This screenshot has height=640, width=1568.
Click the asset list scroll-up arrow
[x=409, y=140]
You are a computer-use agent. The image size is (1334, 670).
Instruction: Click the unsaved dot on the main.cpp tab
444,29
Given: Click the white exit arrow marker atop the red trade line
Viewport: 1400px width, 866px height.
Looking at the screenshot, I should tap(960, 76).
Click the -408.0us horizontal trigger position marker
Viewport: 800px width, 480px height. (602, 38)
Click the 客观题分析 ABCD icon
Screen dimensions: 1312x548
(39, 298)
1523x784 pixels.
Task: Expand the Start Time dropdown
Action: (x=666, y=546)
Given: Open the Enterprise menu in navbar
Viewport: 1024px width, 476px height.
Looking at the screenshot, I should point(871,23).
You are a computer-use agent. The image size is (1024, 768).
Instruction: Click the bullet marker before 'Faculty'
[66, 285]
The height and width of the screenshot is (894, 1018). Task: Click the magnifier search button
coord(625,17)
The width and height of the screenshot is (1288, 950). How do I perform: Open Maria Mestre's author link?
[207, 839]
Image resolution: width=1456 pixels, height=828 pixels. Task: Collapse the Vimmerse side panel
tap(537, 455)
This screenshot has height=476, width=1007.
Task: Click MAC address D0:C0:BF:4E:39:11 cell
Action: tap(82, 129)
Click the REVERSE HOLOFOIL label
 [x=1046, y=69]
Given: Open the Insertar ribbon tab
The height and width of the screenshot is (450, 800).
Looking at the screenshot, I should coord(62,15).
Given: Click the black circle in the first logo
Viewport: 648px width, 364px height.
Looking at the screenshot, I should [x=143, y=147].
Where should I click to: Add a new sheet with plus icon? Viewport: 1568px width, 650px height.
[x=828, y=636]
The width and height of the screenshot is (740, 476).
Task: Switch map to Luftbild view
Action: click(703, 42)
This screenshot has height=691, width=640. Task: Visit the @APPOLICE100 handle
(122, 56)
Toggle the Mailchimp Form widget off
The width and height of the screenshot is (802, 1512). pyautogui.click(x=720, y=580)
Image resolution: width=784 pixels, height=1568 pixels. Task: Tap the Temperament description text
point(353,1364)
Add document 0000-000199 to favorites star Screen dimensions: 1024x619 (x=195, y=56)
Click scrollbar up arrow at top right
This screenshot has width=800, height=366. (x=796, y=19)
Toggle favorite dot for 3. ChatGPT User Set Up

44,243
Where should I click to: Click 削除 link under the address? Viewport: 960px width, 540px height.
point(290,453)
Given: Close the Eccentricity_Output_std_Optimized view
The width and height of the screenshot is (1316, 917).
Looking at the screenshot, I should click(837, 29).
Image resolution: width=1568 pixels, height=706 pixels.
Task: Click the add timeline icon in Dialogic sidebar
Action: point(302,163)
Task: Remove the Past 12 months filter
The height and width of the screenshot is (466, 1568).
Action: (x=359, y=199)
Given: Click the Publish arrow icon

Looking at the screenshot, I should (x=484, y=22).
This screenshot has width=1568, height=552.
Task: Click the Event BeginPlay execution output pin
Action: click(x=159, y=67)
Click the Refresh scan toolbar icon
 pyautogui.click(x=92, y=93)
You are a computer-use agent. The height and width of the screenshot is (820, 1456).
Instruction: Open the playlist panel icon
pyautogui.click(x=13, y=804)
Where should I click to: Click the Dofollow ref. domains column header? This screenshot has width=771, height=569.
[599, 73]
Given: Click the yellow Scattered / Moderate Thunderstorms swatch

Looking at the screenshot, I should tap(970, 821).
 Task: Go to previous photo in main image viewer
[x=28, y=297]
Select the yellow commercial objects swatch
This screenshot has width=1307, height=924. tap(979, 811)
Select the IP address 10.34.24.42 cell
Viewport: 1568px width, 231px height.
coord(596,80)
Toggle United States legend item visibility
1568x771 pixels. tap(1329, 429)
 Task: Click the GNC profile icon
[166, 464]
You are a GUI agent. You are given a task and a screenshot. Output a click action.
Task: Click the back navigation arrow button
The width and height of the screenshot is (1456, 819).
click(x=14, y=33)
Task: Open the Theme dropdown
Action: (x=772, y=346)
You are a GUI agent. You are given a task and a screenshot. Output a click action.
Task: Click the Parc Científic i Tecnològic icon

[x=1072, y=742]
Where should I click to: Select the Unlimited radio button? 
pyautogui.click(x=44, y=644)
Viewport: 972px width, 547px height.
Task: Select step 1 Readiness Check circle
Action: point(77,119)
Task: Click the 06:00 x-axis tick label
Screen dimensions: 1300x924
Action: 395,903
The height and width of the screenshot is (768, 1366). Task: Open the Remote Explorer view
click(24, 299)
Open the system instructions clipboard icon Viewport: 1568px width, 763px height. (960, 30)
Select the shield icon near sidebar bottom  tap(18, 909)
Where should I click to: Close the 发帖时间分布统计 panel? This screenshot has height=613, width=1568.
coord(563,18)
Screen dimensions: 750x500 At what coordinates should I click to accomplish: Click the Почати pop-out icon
····················
> **Set exercise**:
Write out all of the rows above word for word, keeping every line as it is.

> **Problem solution**:
This screenshot has height=640, width=1568.
Click the asset list scroll-up arrow
[x=409, y=140]
You are a computer-use agent. The image size is (1334, 670).
Instruction: Click the unsaved dot on the main.cpp tab
444,29
Given: Click the white exit arrow marker atop the red trade line
Viewport: 1400px width, 866px height.
Looking at the screenshot, I should tap(960, 76).
Click the -408.0us horizontal trigger position marker
Viewport: 800px width, 480px height. (602, 38)
Click the 客观题分析 ABCD icon
Screen dimensions: 1312x548
(39, 298)
1523x784 pixels.
Task: Expand the Start Time dropdown
Action: (x=666, y=546)
Given: Open the Enterprise menu in navbar
Viewport: 1024px width, 476px height.
Looking at the screenshot, I should point(871,23).
You are a computer-use agent. The image size is (1024, 768).
Instruction: Click the bullet marker before 'Faculty'
[66, 285]
The height and width of the screenshot is (894, 1018). Task: Click the magnifier search button
coord(625,17)
The width and height of the screenshot is (1288, 950). How do I perform: Open Maria Mestre's author link?
[207, 839]
Image resolution: width=1456 pixels, height=828 pixels. Task: Collapse the Vimmerse side panel
tap(537, 455)
This screenshot has height=476, width=1007.
Task: Click MAC address D0:C0:BF:4E:39:11 cell
Action: tap(82, 129)
Click the REVERSE HOLOFOIL label
 [x=1046, y=69]
Given: Open the Insertar ribbon tab
The height and width of the screenshot is (450, 800).
Looking at the screenshot, I should coord(62,15).
Given: Click the black circle in the first logo
Viewport: 648px width, 364px height.
Looking at the screenshot, I should [x=143, y=147].
Where should I click to: Add a new sheet with plus icon? Viewport: 1568px width, 650px height.
[x=828, y=636]
The width and height of the screenshot is (740, 476).
Task: Switch map to Luftbild view
Action: click(703, 42)
This screenshot has height=691, width=640. Task: Visit the @APPOLICE100 handle
(122, 56)
Toggle the Mailchimp Form widget off
The width and height of the screenshot is (802, 1512). pyautogui.click(x=720, y=580)
Image resolution: width=784 pixels, height=1568 pixels. Task: Tap the Temperament description text
point(353,1364)
Add document 0000-000199 to favorites star Screen dimensions: 1024x619 (x=195, y=56)
Click scrollbar up arrow at top right
This screenshot has width=800, height=366. (x=796, y=19)
Toggle favorite dot for 3. ChatGPT User Set Up

44,243
Where should I click to: Click 削除 link under the address? Viewport: 960px width, 540px height.
point(290,453)
Given: Close the Eccentricity_Output_std_Optimized view
The width and height of the screenshot is (1316, 917).
Looking at the screenshot, I should click(837, 29).
Image resolution: width=1568 pixels, height=706 pixels.
Task: Click the add timeline icon in Dialogic sidebar
Action: point(302,163)
Task: Remove the Past 12 months filter
The height and width of the screenshot is (466, 1568).
Action: (x=359, y=199)
Given: Click the Publish arrow icon

Looking at the screenshot, I should (x=484, y=22).
This screenshot has width=1568, height=552.
Task: Click the Event BeginPlay execution output pin
Action: click(x=159, y=67)
Click the Refresh scan toolbar icon
 pyautogui.click(x=92, y=93)
You are a computer-use agent. The height and width of the screenshot is (820, 1456).
Instruction: Open the playlist panel icon
pyautogui.click(x=13, y=804)
Where should I click to: Click the Dofollow ref. domains column header? This screenshot has width=771, height=569.
[599, 73]
Given: Click the yellow Scattered / Moderate Thunderstorms swatch

Looking at the screenshot, I should tap(970, 821).
 Task: Go to previous photo in main image viewer
[x=28, y=297]
Select the yellow commercial objects swatch
This screenshot has width=1307, height=924. tap(979, 811)
Select the IP address 10.34.24.42 cell
Viewport: 1568px width, 231px height.
coord(596,80)
Toggle United States legend item visibility
1568x771 pixels. tap(1329, 429)
 Task: Click the GNC profile icon
[166, 464]
You are a GUI agent. You are given a task and a screenshot. Output a click action.
Task: Click the back navigation arrow button
The width and height of the screenshot is (1456, 819).
click(x=14, y=33)
Task: Open the Theme dropdown
Action: (x=772, y=346)
You are a GUI agent. You are given a task and a screenshot. Output a click action.
Task: Click the Parc Científic i Tecnològic icon

[x=1072, y=742]
Where should I click to: Select the Unlimited radio button? 
pyautogui.click(x=44, y=644)
Viewport: 972px width, 547px height.
Task: Select step 1 Readiness Check circle
Action: point(77,119)
Task: Click the 06:00 x-axis tick label
Screen dimensions: 1300x924
Action: 395,903
The height and width of the screenshot is (768, 1366). Task: Open the Remote Explorer view
click(24, 299)
Open the system instructions clipboard icon Viewport: 1568px width, 763px height. (960, 30)
Select the shield icon near sidebar bottom  tap(18, 909)
Where should I click to: Close the 发帖时间分布统计 panel? This screenshot has height=613, width=1568.
coord(563,18)
Screen dimensions: 750x500 At what coordinates should I click to accomplish: Click the Почати pop-out icon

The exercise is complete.